Could you reproduce, from the records below, everything from the line with "Where should I click to: Open the" down to the line with "Open Modbus Slave settings", keeping both of those lines and changing nothing?
####
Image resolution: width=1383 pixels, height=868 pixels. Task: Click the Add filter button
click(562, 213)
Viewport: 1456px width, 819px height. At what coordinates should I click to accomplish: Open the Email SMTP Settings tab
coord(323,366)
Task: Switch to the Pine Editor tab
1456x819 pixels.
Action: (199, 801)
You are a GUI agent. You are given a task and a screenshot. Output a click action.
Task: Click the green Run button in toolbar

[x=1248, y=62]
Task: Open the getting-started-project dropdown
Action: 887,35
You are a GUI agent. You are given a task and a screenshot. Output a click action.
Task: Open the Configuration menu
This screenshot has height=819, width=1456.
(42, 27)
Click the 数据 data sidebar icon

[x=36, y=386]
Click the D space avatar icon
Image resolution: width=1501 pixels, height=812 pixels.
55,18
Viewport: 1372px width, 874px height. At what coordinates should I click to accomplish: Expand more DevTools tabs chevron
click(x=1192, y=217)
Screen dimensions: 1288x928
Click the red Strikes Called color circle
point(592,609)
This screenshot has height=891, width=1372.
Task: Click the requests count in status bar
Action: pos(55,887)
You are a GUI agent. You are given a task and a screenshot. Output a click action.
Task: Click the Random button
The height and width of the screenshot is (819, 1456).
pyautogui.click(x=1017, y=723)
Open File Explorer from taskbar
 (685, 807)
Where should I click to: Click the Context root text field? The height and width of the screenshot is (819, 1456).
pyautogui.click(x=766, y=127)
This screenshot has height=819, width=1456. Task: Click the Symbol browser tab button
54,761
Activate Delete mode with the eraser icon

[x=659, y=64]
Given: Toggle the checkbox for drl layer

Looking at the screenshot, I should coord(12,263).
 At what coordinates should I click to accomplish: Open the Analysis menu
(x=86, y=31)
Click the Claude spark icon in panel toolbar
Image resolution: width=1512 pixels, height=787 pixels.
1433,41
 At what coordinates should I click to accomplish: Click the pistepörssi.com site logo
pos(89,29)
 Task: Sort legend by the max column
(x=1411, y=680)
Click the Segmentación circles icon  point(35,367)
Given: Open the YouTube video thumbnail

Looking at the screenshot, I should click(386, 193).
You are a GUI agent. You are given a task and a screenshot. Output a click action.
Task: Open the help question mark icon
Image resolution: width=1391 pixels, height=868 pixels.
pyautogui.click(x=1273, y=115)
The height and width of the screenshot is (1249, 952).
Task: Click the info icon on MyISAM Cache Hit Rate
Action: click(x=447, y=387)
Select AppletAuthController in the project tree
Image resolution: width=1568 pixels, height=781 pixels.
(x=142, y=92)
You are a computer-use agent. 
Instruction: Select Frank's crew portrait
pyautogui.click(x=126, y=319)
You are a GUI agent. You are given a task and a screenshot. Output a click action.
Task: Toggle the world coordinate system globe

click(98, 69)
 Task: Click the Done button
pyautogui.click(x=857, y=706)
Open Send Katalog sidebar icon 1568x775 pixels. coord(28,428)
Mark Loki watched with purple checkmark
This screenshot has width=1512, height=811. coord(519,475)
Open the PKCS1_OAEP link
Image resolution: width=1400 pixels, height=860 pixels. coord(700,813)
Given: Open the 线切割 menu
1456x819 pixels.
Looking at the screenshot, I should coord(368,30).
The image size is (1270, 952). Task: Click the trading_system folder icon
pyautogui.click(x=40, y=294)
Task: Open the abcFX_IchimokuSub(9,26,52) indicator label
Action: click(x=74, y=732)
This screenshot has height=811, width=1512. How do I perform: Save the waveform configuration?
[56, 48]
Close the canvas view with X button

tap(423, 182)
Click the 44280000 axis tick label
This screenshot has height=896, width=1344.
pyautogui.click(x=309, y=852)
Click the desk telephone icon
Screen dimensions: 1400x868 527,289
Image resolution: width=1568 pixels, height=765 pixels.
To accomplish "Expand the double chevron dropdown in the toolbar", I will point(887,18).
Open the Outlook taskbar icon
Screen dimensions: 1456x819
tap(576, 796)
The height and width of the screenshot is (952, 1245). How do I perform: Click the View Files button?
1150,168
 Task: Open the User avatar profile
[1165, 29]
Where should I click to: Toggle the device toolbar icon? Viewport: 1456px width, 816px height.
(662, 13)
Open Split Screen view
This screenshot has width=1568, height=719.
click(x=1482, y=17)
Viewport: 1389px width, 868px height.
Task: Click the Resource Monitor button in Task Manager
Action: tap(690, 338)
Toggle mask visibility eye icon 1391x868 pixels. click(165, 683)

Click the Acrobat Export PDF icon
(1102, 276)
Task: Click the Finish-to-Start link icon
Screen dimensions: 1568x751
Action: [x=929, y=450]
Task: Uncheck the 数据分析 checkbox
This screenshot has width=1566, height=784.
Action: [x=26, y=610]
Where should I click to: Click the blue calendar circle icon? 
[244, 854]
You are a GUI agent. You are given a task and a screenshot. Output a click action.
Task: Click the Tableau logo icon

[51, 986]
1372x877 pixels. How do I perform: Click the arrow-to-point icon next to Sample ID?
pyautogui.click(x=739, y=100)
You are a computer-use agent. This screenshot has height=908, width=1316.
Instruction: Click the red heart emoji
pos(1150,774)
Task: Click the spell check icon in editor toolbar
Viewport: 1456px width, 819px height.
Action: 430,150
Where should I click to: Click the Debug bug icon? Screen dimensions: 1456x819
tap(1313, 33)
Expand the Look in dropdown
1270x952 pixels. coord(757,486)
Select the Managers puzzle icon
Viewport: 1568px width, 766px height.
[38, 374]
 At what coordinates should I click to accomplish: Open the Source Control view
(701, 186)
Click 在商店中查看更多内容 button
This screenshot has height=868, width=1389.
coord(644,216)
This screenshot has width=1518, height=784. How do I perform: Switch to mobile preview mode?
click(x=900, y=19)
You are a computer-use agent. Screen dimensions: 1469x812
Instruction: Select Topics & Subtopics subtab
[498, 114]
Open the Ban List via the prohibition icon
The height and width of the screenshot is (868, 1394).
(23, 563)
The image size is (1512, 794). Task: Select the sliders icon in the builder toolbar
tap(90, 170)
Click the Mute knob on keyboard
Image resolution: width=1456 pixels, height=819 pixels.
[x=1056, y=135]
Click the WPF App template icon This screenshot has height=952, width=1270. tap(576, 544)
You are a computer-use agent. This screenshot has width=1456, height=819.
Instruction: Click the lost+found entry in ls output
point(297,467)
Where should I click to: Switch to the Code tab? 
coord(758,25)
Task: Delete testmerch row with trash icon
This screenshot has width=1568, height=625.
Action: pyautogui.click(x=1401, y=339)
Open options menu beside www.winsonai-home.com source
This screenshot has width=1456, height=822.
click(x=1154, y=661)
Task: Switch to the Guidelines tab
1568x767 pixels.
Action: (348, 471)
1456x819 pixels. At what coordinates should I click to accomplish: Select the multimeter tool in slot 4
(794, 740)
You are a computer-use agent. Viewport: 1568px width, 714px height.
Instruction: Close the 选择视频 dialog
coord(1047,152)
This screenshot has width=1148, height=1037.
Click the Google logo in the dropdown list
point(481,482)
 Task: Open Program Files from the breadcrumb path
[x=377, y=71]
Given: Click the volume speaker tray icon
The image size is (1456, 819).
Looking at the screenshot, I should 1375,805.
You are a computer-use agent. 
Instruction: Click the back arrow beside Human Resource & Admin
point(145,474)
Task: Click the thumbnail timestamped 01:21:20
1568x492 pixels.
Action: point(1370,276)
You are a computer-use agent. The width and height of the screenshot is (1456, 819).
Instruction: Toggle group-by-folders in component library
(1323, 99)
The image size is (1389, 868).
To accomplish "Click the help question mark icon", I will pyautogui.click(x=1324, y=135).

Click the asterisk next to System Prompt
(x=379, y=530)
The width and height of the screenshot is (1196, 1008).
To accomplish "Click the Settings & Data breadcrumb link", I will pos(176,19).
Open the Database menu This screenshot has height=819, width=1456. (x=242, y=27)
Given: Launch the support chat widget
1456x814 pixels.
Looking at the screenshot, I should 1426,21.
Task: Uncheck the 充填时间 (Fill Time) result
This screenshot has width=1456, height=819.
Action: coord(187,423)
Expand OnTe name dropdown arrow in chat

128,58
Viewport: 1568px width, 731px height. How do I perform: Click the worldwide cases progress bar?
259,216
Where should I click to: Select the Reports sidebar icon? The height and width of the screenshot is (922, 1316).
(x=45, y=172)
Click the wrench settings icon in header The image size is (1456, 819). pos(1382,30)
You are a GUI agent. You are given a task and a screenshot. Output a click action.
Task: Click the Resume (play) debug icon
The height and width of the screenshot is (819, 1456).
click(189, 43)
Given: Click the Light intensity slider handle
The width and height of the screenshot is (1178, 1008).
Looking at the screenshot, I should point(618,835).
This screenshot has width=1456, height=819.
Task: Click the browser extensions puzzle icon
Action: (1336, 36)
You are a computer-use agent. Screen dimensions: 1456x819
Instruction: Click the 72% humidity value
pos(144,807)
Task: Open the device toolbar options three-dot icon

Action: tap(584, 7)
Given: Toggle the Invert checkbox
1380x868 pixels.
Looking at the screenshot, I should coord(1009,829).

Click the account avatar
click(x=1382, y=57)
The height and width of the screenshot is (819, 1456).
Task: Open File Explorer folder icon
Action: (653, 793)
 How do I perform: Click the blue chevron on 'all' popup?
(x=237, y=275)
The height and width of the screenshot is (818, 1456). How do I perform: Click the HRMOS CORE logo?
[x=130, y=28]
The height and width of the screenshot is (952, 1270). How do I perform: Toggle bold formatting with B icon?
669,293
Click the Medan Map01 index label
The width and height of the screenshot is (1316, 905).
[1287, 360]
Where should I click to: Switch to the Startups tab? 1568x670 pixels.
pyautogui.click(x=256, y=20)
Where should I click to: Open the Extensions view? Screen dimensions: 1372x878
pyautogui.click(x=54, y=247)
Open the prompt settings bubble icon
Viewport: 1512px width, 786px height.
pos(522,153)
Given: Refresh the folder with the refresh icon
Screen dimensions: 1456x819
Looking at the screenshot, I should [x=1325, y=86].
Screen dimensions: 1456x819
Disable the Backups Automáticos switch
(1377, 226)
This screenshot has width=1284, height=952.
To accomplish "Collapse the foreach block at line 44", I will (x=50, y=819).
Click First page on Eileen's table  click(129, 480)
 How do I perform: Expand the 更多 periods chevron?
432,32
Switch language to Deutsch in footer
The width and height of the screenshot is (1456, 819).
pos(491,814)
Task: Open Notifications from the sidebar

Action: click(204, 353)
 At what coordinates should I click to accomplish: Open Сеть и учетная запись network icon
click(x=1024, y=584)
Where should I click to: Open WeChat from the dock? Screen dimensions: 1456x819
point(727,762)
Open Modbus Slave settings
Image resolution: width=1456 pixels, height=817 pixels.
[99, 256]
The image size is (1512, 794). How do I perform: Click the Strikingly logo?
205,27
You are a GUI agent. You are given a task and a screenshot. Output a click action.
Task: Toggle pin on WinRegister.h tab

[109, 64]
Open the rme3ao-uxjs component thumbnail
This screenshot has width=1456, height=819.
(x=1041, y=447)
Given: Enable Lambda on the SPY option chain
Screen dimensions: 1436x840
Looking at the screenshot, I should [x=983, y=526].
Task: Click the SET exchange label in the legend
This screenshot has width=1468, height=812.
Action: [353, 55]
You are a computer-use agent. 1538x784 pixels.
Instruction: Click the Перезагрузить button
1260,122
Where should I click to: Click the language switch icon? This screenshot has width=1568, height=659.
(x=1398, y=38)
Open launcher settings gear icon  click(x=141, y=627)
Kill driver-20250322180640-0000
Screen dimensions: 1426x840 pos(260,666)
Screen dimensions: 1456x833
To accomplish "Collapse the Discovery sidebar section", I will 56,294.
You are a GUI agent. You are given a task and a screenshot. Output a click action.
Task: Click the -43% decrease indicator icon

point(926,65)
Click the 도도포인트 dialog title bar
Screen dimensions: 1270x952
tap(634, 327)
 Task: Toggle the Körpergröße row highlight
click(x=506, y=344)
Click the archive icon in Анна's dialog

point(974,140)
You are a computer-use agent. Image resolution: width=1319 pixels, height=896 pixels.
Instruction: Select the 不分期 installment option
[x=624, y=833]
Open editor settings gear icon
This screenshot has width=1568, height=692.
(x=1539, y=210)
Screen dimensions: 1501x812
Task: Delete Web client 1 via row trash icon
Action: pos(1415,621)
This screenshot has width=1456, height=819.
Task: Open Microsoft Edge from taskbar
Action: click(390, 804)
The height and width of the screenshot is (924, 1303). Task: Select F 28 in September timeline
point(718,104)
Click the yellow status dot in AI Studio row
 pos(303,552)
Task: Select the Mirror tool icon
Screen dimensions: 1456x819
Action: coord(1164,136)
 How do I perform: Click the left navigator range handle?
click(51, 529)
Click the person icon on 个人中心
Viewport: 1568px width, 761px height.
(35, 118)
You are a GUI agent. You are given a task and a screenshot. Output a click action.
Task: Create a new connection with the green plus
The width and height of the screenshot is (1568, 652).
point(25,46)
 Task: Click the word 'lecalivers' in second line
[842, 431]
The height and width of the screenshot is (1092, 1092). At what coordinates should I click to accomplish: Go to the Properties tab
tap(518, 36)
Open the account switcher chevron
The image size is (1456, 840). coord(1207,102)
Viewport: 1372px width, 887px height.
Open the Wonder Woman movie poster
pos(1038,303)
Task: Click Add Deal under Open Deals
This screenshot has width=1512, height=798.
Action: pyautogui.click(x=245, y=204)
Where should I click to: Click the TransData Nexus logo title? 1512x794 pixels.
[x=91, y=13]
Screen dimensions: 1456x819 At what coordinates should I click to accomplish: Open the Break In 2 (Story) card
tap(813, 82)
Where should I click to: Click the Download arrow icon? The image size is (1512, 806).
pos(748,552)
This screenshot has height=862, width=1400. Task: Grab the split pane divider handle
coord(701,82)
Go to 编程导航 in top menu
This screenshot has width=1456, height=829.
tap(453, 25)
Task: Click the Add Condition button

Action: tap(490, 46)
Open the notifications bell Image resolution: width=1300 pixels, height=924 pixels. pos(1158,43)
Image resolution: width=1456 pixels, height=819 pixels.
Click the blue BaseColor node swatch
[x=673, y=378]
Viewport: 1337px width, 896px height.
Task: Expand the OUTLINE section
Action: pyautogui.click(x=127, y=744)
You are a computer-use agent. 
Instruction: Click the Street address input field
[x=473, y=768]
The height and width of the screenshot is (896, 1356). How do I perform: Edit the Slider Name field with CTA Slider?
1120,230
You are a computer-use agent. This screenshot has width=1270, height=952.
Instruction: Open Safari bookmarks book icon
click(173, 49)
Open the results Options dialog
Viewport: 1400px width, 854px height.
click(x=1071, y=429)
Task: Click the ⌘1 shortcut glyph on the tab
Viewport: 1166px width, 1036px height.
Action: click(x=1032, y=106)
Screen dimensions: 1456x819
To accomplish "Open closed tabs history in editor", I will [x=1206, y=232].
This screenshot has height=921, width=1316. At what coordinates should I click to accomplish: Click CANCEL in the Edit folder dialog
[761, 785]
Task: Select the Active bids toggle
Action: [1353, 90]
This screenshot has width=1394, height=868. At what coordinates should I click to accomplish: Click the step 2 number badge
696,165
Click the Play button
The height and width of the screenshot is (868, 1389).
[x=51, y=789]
####
FINAL ANSWER
Where should I click to: Open the Extensions view? Screen dimensions: 1372x878
pyautogui.click(x=54, y=247)
Open the prompt settings bubble icon
Viewport: 1512px width, 786px height.
pos(522,153)
Given: Refresh the folder with the refresh icon
Screen dimensions: 1456x819
Looking at the screenshot, I should [x=1325, y=86].
Screen dimensions: 1456x819
Disable the Backups Automáticos switch
(1377, 226)
This screenshot has width=1284, height=952.
To accomplish "Collapse the foreach block at line 44", I will (x=50, y=819).
Click First page on Eileen's table  click(129, 480)
 How do I perform: Expand the 更多 periods chevron?
432,32
Switch language to Deutsch in footer
The width and height of the screenshot is (1456, 819).
pos(491,814)
Task: Open Notifications from the sidebar

Action: click(204, 353)
 At what coordinates should I click to accomplish: Open Сеть и учетная запись network icon
click(x=1024, y=584)
Where should I click to: Open WeChat from the dock? Screen dimensions: 1456x819
point(727,762)
Open Modbus Slave settings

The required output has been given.